The sad truth is that our healthcare providers make 300% of what their French (for example) counterparts do and salaries are the main component of healthcare costs. Unless you believe that American healthcare providers will take a voluntary paycut neither universal coverage nor Mr. Ponnuru’s preferred market solutions will make a damned bit of difference.

That’s why my own preferred solution to the problems of our healthcare system is a dramatic increase in the supply of healthcare, particularly in primary care. I don’t see any other alternative that will produce the desired results.

5 comments… add one
  • In other words, don’t blame the greedy lawyers — blame the greedy doctors! I agree with and endorse this post unequivocally.

  • Brett Link

    One of my major problems with Ponnuru’s column is his comment at the end about how citizens wouldn’t be required to buy health coverage, but that’d be their freedom to do so.

    Yes – but unfortunately, it would be our burden, because of laws that require that hospitals not turn away emergency patients for lack of ability to pay. Since they’d end up as our burden regardless of their choice, we might as well go whole-hog and require them to either buy health insurance or jump on a public plan.

    Reforms that increase the number of people with health insurance, while stopping short of universal coverage, would presumably make that small percentage even smaller.

    One thing to keep in mind is that it is not just the uninsured that are a problem – the underinsured are also a major problem, but much less talked about. There was a study a while back (back in 2001 or 2002, I think) which pointed out that out of all medical-related bankruptcies, over 75% of the people who declared them had had health insurance at the time of getting sick.

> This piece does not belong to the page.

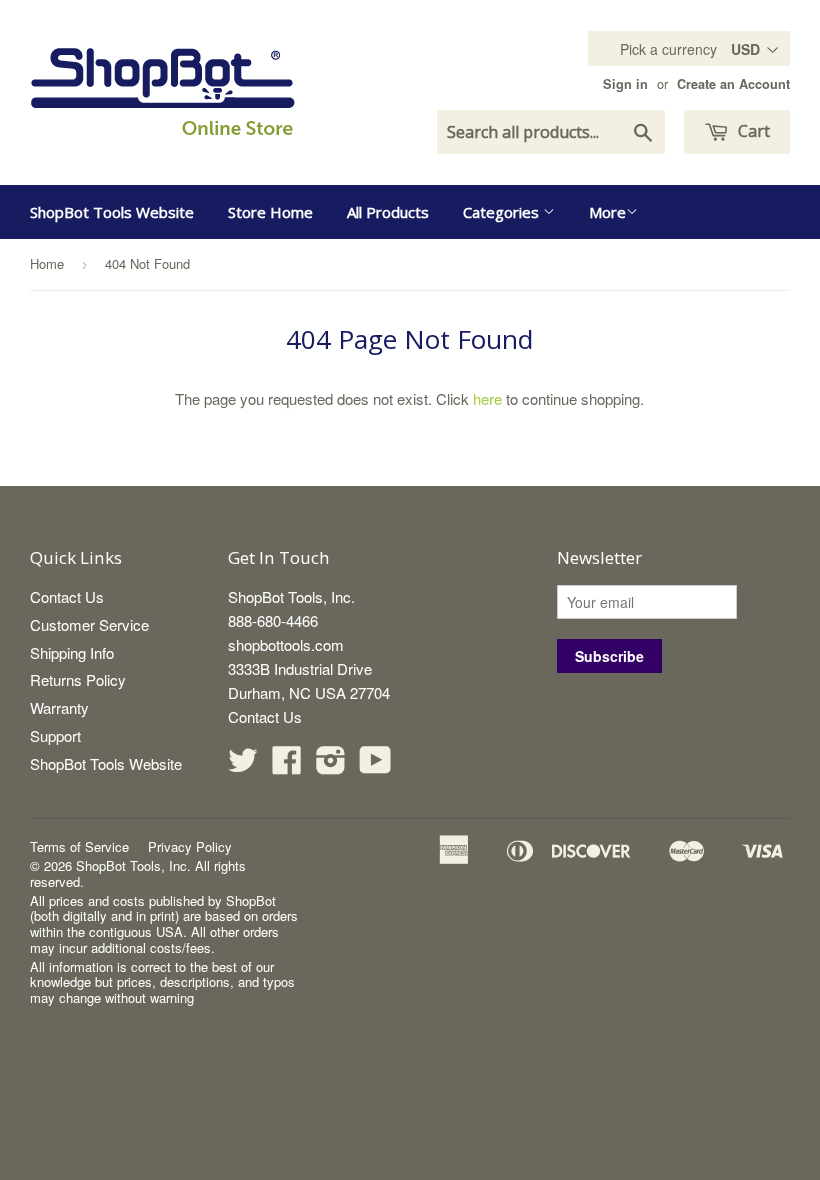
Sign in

    That’s another one of my major concerns with Ponnuru’s argument. He wants to cut regulations on what has to be covered, while slashing the incentives for group plans, which reduce per-unit coverage. I think that will lead to a perverse set of circumstances where a lot more people end up buying crappy and/or inadequate health care plans. Particularly if the tax credit only goes up to a certain amount that doesn’t equal the cost of an adequate plan.

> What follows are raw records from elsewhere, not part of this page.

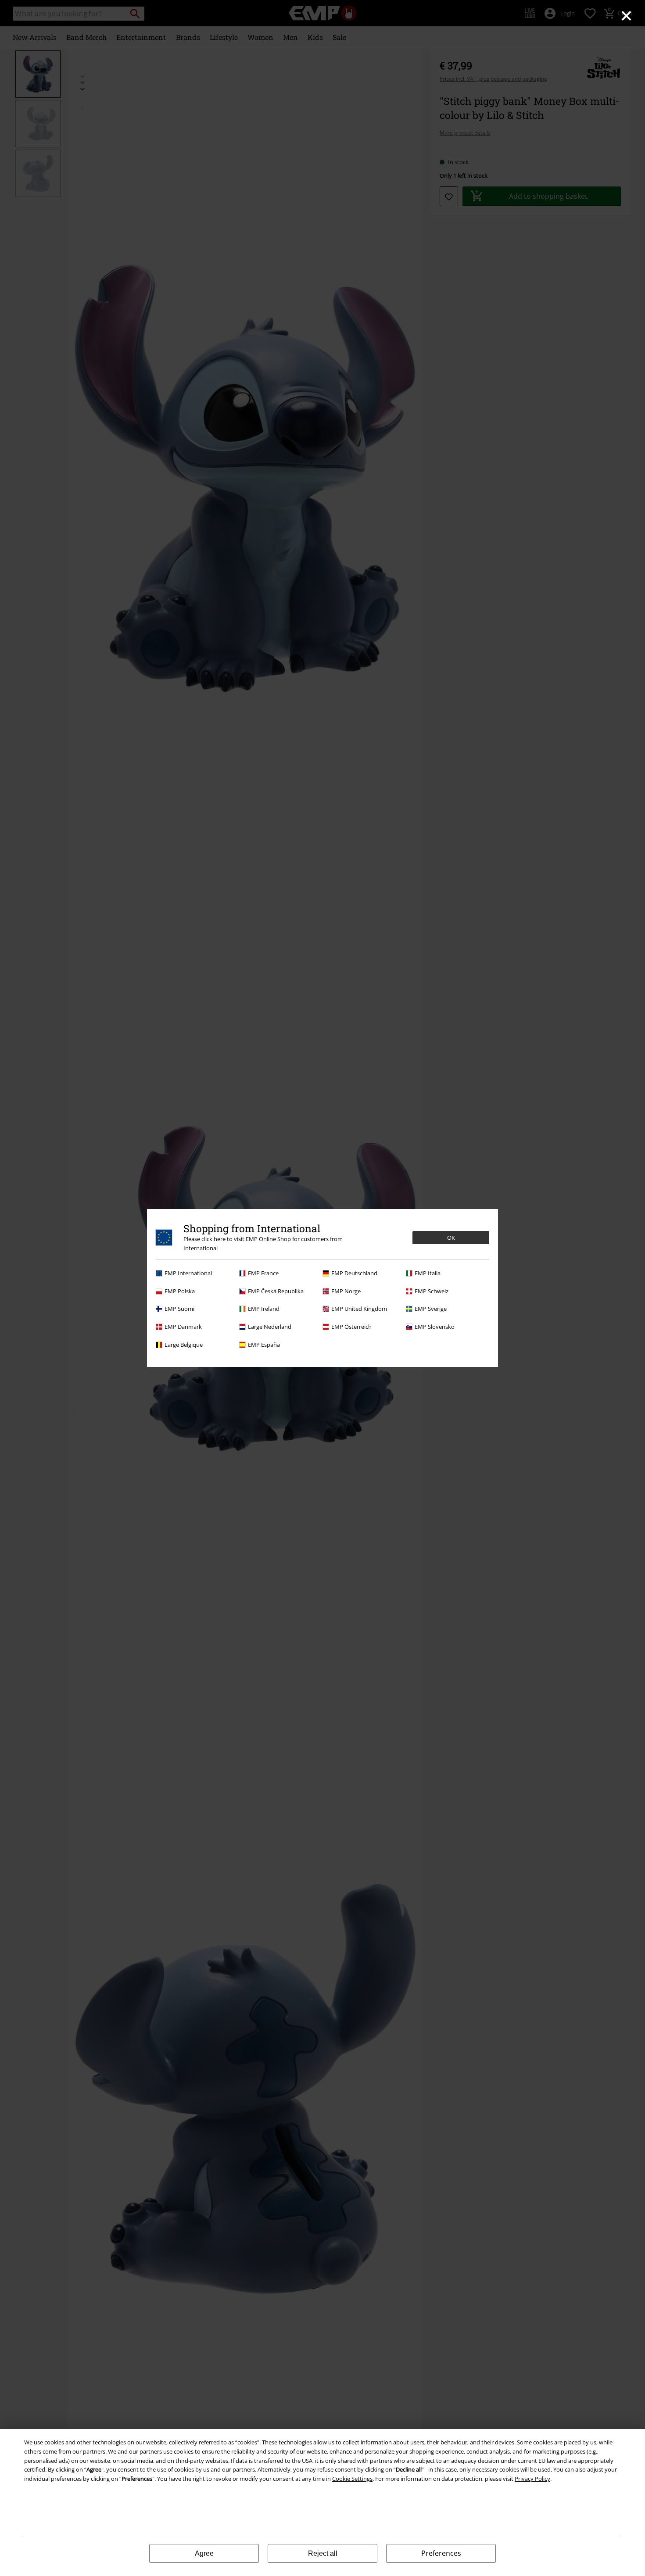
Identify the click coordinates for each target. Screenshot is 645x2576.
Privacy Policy (532, 2479)
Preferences (441, 2553)
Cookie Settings (352, 2479)
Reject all (322, 2553)
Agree (204, 2553)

    For people with pre-existing health problems, for example, direct subsidies would probably be more efficient than rigging insurance markets to make sure they are covered.

    But would it be more expensive? That really depends on what the market decides the premiums for these people would be, or whether insurers even offer plans for them. What if, for example, you had cancer at one point in your life, and there’s a 75% chance of relapse in the next 10 years?

    That’s why my own preferred solution to the problems of our healthcare system is a dramatic increase in the supply of healthcare, particularly in primary care.

    But how would you do something like that, though? We really need to know more of what the incentives are for going into the medical field. Money is an obvious one, but how much do the “entry costs” (such as medical tuition ) matter? Could you get a ton more doctors by footing the bill for all medical tuition costs?

  • Could you get a ton more doctors by footing the bill for all medical tuition costs?

    Simply said, no, you couldn’t. The number of billets in medical schools in the United States hasn’t changed in 25 years. We produce roughly the same number of doctors annually that we did then.

    The number of doctors graduated does not respond to supply and demand: it’s regulated by the medical cartel and has been for a century. Additionally, it doesn’t appear to be generally known but Medicare kicks in $80,000 per year for every medical resident in the country. We’re already footing the bill for a good chunk of medical education—that’s the price we paid to increase the number of billets in medical school from the number existed in 1965 to what we have now.

    BTW, my take on the cost of medical education is that it’s high because doctors receive high pay. Not the other way around as is suggested in your comment.

  • superdestroyer Link

    I believe that the government no longer funds medical residency programs. That is why so many universities have spun off their teaching hospitals. AS an example, Northwestern University spun off their teaching hospitals.

  • Medicare funding of medical residents is still functioning.